The Movies in General
Anonymous

The way that I see Tolkien's work is that it is more than a story, more than a couple books. Tolkien takes us all back to when one of the old men of a tribe would sit everyone down in front of a campfire and spin magnificent tales, sagas of heroism, tragedy, and beauty. I don't think that any sort of film will ever manage to capture that feeling. I have nothing against films. I think that they can express a great deal of emotion, but in no way will a film ever be able to express the same emotions in the same way as they are expressed in "The Lord of the Rings".

What Tolkien laid out was a tale, something to read late at night while listening to soft music, or by the light of a fireplace, it was not something that could ever be conveyed through a theatre, with popcorn and gum stuck to the seats. "The Lord of the Rings" is great because it is a work of imagination, when people see pictures of the characters on the screen, they will not imagine those characters, they will accept what they have seen, and thus limit their perception of the movie to another's imagination, and the technical limitations of shooting a film.

I have read that Gandalf beard is going to be trimmed because it was too large and unwieldy. Would you get the same feeling watching the movie and seeing Gandalf with his small more realistic beard as reading the book, and visualizing magnificent whiskers extending down his chest? Would it be anywhere near the same feeling?
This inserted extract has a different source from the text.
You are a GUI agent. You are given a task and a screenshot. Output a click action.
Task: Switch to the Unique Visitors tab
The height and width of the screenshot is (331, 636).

As for the whole Arwen controversy, I think that they are totally messing up who she is, and they are degrading her, not making her more of a woman's equality figure. In the books Arwen is gentle, beautiful, and wise, but she is above all not a combat figure. How would you react to Elrond taking up arms and going off to battle? Arwen is no more a warrior than Elrond is, she is another master of magic, of peace, of defense and building. This does not make her any less than any of the warriors that fought on the Pellenor Fields, she is merely different. She is a figure of beauty and peace, not of war.

On the Bombadil issue: it is perfectly understandable why he was cut from the films. He does not contribute to the plot at all, he does not advance the story, he just is, with no explanation, no real reason. Cutting him, however, is just cutting one more thing that was beautiful from "The Lord of the Rings". This is why the film format is unsuitable for the story, because things are going to be cut, and every time that something is cut or changed, the story is diminished from its original form. Tolkien himself revered the things that were older and truer in his writings. This movie will end up as the kingdom of Gondor in the shadow of Numenor, and would Gondor be even bothered with if one had Numenor?